Record excerpts Start Marker

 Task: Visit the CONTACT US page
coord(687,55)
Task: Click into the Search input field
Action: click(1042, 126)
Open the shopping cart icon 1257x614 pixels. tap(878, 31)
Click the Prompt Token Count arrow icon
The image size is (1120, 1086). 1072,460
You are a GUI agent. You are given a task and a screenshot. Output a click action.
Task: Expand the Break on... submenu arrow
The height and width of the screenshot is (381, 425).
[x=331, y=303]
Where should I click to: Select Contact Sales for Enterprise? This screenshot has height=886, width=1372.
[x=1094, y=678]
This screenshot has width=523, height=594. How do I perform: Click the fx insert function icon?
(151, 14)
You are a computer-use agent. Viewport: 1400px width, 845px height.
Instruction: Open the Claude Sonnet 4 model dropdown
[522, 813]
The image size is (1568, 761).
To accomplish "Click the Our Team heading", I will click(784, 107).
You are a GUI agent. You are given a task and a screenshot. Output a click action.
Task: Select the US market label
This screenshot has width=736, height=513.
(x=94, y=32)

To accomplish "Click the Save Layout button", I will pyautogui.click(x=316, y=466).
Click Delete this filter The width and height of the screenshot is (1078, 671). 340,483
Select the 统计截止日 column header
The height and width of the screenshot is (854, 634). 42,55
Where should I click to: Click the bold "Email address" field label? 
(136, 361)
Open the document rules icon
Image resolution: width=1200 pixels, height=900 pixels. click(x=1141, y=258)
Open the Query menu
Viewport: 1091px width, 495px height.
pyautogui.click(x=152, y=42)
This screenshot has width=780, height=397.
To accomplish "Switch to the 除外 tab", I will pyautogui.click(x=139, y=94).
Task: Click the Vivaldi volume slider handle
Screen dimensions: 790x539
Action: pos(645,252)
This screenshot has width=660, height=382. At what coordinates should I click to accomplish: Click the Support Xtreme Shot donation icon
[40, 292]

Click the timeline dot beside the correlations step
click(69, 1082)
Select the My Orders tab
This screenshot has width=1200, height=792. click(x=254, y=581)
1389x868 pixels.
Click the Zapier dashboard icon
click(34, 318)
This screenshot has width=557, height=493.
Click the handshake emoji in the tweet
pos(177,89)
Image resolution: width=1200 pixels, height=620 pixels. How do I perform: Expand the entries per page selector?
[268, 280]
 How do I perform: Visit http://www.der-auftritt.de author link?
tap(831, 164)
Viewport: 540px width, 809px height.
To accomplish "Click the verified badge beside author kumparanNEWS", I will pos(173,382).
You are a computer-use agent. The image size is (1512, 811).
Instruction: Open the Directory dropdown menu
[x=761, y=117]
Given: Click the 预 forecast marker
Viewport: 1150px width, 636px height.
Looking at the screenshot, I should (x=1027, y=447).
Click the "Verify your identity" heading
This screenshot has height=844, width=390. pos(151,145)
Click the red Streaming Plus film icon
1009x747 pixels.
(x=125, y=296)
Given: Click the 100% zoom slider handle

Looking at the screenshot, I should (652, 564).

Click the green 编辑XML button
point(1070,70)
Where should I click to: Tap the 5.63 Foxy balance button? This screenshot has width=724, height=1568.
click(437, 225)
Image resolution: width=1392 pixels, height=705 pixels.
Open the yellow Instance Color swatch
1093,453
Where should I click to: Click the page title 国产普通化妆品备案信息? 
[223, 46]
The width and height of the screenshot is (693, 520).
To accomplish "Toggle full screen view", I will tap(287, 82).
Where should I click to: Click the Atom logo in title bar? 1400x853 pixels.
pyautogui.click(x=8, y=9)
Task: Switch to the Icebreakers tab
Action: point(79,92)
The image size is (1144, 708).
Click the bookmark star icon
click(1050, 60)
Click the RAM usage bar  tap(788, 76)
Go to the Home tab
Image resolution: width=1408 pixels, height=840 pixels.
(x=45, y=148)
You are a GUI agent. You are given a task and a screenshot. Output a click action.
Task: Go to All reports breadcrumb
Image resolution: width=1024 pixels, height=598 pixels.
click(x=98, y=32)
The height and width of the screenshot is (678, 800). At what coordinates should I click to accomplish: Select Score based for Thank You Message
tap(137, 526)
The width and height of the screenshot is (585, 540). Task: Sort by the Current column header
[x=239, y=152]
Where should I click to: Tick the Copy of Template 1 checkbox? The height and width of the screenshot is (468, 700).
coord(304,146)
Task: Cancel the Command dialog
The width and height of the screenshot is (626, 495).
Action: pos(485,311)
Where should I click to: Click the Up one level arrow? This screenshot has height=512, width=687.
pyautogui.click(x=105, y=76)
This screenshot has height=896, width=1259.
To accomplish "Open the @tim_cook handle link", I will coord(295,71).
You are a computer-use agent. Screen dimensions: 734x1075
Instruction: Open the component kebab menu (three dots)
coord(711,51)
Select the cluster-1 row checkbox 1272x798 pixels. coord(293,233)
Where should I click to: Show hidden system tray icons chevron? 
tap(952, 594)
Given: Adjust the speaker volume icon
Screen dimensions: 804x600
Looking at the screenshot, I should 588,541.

Record excerpts End Marker

* **Work instruction**: From the listing above, collect every line that mentions the word "computer".

* **Solution for this problem**:
You are a computer-use agent. Viewport: 1400px width, 845px height.
You are a computer-use agent. The image size is (1512, 811).
You are a computer-use agent. Screen dimensions: 734x1075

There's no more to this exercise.